BRIEF: Turn the entries below into a Markdown table with two columns, Row and Line. Give each nonblank line its own numbered row and leave out blank lines.
## Begin SUPPLIED DATA
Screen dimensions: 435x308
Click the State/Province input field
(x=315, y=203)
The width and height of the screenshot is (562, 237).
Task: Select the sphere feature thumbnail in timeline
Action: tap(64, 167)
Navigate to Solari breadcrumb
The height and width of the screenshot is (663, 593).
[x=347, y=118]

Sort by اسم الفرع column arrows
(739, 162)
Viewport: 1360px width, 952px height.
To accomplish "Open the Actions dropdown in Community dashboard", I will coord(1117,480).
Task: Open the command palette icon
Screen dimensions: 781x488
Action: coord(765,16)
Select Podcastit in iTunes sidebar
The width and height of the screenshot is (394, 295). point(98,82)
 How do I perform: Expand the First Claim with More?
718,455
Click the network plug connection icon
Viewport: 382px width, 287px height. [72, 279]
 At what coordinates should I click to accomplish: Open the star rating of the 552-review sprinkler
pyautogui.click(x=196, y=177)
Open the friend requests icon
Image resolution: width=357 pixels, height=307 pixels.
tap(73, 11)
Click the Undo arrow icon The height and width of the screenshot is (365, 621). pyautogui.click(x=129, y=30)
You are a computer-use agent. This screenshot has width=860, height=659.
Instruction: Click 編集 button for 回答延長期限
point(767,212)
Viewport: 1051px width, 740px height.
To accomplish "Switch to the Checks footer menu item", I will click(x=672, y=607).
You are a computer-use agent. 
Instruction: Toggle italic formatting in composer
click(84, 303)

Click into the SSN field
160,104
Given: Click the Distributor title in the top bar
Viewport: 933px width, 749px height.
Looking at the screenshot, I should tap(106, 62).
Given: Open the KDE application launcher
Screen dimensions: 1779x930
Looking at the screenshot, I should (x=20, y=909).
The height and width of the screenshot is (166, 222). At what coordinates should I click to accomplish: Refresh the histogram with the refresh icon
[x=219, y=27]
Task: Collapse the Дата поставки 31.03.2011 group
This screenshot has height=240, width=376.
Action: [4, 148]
## End SUPPLIED DATA
IN RESPONSE:
| Row | Line |
|---|---|
| 1 | Screen dimensions: 435x308 |
| 2 | Click the State/Province input field |
| 3 | (x=315, y=203) |
| 4 | The width and height of the screenshot is (562, 237). |
| 5 | Task: Select the sphere feature thumbnail in timeline |
| 6 | Action: tap(64, 167) |
| 7 | Navigate to Solari breadcrumb |
| 8 | The height and width of the screenshot is (663, 593). |
| 9 | [x=347, y=118] |
| 10 | Sort by اسم الفرع column arrows |
| 11 | (739, 162) |
| 12 | Viewport: 1360px width, 952px height. |
| 13 | To accomplish "Open the Actions dropdown in Community dashboard", I will coord(1117,480). |
| 14 | Task: Open the command palette icon |
| 15 | Screen dimensions: 781x488 |
| 16 | Action: coord(765,16) |
| 17 | Select Podcastit in iTunes sidebar |
| 18 | The width and height of the screenshot is (394, 295). point(98,82) |
| 19 |  How do I perform: Expand the First Claim with More? |
| 20 | 718,455 |
| 21 | Click the network plug connection icon |
| 22 | Viewport: 382px width, 287px height. [72, 279] |
| 23 |  At what coordinates should I click to accomplish: Open the star rating of the 552-review sprinkler |
| 24 | pyautogui.click(x=196, y=177) |
| 25 | Open the friend requests icon |
| 26 | Image resolution: width=357 pixels, height=307 pixels. |
| 27 | tap(73, 11) |
| 28 | Click the Undo arrow icon The height and width of the screenshot is (365, 621). pyautogui.click(x=129, y=30) |
| 29 | You are a computer-use agent. This screenshot has width=860, height=659. |
| 30 | Instruction: Click 編集 button for 回答延長期限 |
| 31 | point(767,212) |
| 32 | Viewport: 1051px width, 740px height. |
| 33 | To accomplish "Switch to the Checks footer menu item", I will click(x=672, y=607). |
| 34 | You are a computer-use agent.  |
| 35 | Instruction: Toggle italic formatting in composer |
| 36 | click(84, 303) |
| 37 | Click into the SSN field |
| 38 | 160,104 |
| 39 | Given: Click the Distributor title in the top bar |
| 40 | Viewport: 933px width, 749px height. |
| 41 | Looking at the screenshot, I should tap(106, 62). |
| 42 | Given: Open the KDE application launcher |
| 43 | Screen dimensions: 1779x930 |
| 44 | Looking at the screenshot, I should (x=20, y=909). |
| 45 | The height and width of the screenshot is (166, 222). At what coordinates should I click to accomplish: Refresh the histogram with the refresh icon |
| 46 | [x=219, y=27] |
| 47 | Task: Collapse the Дата поставки 31.03.2011 group |
| 48 | This screenshot has height=240, width=376. |
| 49 | Action: [4, 148] |